In the entries that follow, find every line containing "handle" and copy it.
··· Recorded information ···
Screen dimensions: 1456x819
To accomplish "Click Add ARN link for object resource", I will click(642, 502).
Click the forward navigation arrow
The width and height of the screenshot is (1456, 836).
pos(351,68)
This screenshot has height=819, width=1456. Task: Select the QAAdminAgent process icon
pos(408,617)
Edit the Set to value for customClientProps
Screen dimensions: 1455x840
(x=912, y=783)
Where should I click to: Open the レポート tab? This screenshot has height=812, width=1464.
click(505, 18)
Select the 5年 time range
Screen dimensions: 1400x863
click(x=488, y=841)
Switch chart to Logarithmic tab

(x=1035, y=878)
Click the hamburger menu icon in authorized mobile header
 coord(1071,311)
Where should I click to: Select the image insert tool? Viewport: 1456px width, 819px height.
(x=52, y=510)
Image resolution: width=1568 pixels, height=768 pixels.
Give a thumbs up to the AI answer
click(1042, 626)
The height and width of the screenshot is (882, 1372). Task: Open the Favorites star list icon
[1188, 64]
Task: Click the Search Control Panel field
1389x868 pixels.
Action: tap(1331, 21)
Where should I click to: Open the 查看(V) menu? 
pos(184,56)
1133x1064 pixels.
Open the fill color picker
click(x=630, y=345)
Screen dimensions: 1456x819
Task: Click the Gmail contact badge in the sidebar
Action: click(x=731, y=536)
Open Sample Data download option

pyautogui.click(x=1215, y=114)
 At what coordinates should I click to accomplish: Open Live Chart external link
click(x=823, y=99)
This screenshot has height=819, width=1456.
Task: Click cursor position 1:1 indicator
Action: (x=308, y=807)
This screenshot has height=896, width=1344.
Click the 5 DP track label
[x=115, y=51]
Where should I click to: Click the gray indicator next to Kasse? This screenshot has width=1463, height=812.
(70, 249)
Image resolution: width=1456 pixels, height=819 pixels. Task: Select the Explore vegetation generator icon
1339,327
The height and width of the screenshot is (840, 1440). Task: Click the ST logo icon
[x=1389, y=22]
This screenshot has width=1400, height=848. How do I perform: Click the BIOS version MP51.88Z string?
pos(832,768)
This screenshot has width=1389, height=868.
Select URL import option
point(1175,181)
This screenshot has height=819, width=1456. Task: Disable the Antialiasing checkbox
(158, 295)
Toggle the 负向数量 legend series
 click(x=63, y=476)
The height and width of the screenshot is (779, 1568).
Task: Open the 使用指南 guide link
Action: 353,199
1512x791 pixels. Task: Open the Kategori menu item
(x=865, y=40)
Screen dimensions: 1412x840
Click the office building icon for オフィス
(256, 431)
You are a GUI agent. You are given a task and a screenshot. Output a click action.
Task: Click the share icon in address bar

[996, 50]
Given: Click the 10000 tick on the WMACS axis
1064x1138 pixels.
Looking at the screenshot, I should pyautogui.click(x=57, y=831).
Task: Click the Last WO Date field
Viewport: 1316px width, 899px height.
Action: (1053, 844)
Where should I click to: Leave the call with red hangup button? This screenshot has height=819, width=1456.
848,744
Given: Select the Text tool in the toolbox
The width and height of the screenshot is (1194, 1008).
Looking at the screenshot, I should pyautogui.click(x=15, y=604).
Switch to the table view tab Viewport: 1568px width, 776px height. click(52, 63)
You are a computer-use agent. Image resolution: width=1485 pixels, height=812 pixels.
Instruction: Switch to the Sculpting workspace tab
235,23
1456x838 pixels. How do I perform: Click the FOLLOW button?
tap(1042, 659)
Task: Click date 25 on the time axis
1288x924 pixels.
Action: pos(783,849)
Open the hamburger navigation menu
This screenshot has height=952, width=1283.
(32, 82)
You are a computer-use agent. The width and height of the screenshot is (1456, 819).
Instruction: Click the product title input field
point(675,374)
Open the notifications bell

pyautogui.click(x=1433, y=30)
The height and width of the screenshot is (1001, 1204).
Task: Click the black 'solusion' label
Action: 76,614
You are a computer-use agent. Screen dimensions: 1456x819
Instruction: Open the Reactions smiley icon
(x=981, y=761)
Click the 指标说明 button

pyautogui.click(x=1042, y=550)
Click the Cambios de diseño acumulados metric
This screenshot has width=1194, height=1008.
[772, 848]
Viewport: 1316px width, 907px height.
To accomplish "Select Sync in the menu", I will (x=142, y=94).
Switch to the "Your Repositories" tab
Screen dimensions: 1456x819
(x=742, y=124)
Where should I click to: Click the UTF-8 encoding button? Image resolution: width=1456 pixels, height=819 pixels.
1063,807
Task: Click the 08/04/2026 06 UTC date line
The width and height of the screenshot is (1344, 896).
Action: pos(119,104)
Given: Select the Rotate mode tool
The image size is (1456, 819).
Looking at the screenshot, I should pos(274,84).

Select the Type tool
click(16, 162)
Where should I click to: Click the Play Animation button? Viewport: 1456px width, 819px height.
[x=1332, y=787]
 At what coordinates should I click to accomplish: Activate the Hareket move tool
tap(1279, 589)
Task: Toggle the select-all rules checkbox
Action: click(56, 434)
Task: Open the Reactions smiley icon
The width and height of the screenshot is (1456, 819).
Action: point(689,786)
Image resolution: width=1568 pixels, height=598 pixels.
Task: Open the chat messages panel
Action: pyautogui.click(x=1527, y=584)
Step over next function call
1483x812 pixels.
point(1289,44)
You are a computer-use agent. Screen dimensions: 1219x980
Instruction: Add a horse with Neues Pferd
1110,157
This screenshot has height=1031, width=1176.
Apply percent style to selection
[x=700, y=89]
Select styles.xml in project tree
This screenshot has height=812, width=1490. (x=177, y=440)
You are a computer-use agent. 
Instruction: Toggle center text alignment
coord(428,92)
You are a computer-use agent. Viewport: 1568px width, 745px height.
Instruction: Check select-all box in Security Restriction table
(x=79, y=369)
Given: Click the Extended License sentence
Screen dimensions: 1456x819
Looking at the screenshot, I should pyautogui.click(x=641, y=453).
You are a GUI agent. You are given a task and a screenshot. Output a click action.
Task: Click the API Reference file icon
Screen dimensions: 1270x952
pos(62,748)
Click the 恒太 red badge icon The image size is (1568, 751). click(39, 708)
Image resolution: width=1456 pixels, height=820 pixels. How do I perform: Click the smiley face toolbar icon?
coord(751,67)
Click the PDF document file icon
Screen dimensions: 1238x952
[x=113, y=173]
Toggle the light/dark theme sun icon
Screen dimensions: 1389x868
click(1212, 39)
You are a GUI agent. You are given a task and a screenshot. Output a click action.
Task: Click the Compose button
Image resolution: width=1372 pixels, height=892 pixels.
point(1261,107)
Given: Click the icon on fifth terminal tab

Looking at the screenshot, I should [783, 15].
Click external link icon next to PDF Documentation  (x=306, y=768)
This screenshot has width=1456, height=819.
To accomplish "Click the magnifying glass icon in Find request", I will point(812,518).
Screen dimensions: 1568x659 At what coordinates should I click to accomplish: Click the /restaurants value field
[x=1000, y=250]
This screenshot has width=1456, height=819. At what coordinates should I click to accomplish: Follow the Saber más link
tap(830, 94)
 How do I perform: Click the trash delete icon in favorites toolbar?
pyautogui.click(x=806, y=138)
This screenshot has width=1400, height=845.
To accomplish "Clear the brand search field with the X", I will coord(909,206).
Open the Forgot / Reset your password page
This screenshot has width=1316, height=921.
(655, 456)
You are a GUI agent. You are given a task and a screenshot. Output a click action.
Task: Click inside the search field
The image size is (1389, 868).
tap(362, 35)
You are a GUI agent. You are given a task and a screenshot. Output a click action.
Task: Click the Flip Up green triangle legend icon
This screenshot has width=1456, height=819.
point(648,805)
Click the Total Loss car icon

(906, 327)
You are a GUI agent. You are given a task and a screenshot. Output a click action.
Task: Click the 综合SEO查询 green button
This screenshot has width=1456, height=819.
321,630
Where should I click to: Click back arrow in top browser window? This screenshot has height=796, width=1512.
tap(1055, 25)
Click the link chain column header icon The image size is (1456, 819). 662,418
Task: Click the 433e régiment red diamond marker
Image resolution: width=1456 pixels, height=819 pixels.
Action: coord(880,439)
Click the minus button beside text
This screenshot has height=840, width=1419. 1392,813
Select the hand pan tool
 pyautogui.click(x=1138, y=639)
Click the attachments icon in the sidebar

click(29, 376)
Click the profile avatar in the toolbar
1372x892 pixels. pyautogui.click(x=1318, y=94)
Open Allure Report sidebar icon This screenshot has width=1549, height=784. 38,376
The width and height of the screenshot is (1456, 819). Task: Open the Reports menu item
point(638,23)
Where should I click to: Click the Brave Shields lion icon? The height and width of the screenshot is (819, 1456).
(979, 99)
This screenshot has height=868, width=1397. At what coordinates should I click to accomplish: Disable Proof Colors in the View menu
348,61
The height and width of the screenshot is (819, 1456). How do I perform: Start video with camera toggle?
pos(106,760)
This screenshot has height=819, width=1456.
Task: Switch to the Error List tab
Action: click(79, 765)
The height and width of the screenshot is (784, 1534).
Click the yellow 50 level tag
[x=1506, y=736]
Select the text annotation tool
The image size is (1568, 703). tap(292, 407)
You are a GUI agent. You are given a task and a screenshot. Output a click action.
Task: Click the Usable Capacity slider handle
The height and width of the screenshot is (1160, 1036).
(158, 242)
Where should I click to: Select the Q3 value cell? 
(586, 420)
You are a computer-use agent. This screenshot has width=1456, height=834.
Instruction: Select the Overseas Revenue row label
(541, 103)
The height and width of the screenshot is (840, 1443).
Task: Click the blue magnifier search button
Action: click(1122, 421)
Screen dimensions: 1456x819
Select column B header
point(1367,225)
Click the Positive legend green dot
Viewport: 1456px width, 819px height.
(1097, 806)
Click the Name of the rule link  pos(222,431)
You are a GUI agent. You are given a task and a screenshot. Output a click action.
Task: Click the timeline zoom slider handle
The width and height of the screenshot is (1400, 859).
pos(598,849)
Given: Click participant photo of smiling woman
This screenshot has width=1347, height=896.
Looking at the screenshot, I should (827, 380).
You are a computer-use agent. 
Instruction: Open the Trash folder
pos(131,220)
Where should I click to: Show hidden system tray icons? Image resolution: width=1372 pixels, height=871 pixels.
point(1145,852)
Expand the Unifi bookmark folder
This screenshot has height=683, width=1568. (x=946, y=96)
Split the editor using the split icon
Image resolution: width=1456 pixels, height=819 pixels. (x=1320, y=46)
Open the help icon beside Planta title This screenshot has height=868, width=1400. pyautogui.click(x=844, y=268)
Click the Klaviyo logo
···
Your response:
Task: Click the Usable Capacity slider handle
Task: Click the timeline zoom slider handle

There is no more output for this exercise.